The financial boycott is part of an overall movement to restore democratic
decision-making, listener accountability and free speech at Pacifica. For
decades the network has represented the best in radical, avant garde public
radio programming in the country. But during the past few years control of
the Pacifica board has been usurped by a group of individuals with
corporate backgrounds who have begun steering the network away from
Pacifica's historic mission. Hundreds of staff and volunteer producers have
been fired for objecting to the network's rapid rightward drift and its
curtailment of free speech.

During the recent fund drive at WBAI, for example, one of the main premiums
offered to listeners was by Jim Mars, a neo-fascist and anti-Semitic
ideologue. At the same time, and in a frantic attempt to counter widespread
listener rejection, station manager Utrice Leid repeatedly talked on the
air during the drive of the station being in a "race war" against white
supremacists who she claimed were resisting "black leadership," presumably
like hers. (Leid is a native of Trinidad.)

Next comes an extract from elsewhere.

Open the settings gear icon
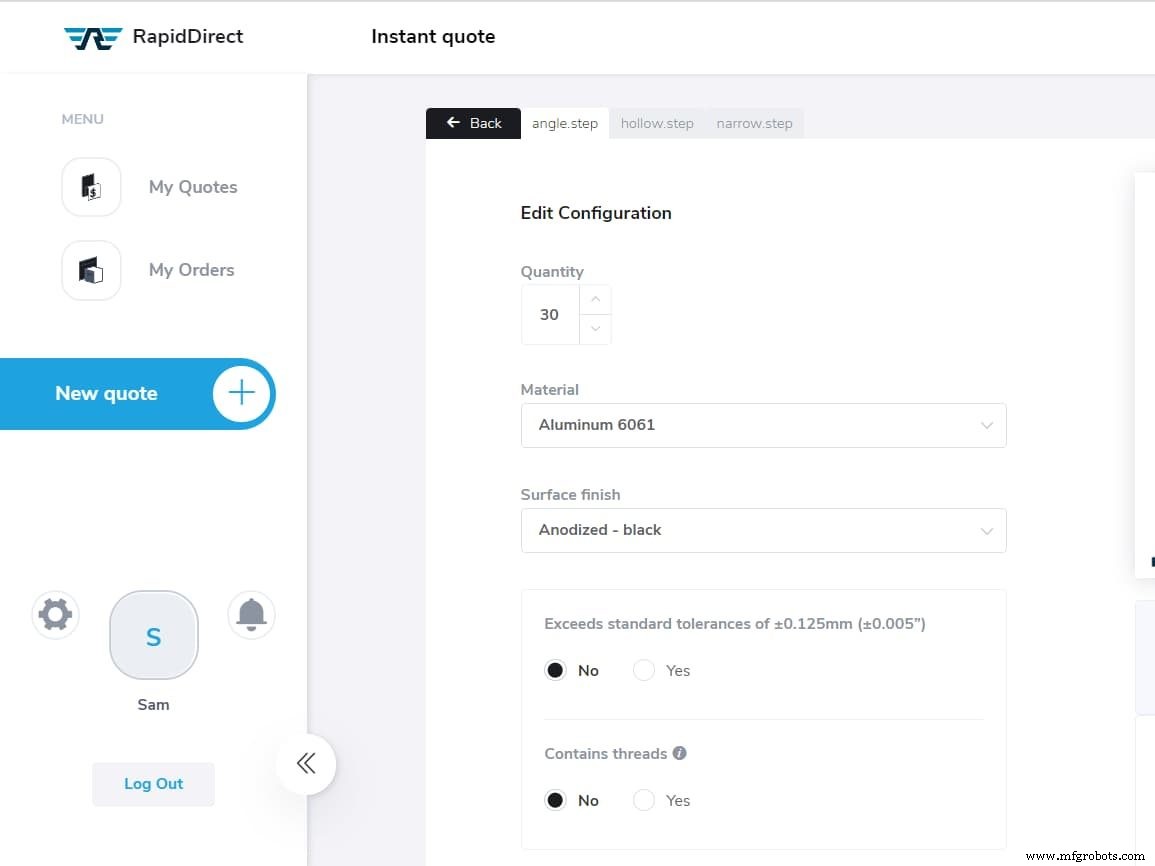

But Leidıs false accusations have been exposed by the many progressive and
radical black leaders and organizations that have publicly condemned the
policies of both WBAI management and the Pacifica board. Among those
critics have been: writer Alice Walker, activist Angela Davis, the December
12th movement, the Black Radical Congress, actor Danny Glover, death row
prisoner Mumia Abu-Jamal, Roger Toussaint, president of Transport Workers
Union Local 100, veteran WBAI producer Elombe Brath, and U.S. Rep. Major
Owens (D-NY).

Through the boycott and through public pressure and non-violent, creative
direct action directed at the individual directors of the Pacifica
Foundation, the Pacifica Campaign hopes to convince those who continue to
pursue the current bankrupt policies that they have to resign and allow
democratic accountability.

Those policies have met with such widespread opposition that many Pacifica
affiliates, disgusted with the diluted, neo-liberal bias of Pacifica's
nightly news broadcast, have dropped the Pacifica Network News (PNN). They
are now broadcasting in its place the daily Free Speech Radio News, which
the Pacifica Campaign is helping to finance. In just one month, 33
community radio stations have begun broadcasting Free Speech Radio News,
and more than two dozen of them have dropped PNN.

As for the campaign against the board of directors of Pacifica, two of the
renegade members on the board, Micheal Palmer of Houston and Frank
Millspaugh of New York City have resigned in recent months. 

Listener groups around the country are renewing plans to increase protests
against the remaining board members. On Friday, June 8, and Saturday, June
9, nationwide protests were held against board members in the five Pacifica
signal areas.

In short, the movement to reclaim reform and revitalize Pacifica is growing
with each passing day.

"Pacifica's corporate clique may temporarily control the network's
airwaves," Gonzalez said this week. "But no one can control the hearts and
minds of Pacifica's listeners. Like all regimes who rule by fear, they're
hurtling toward the garbage can of history and still don't know it."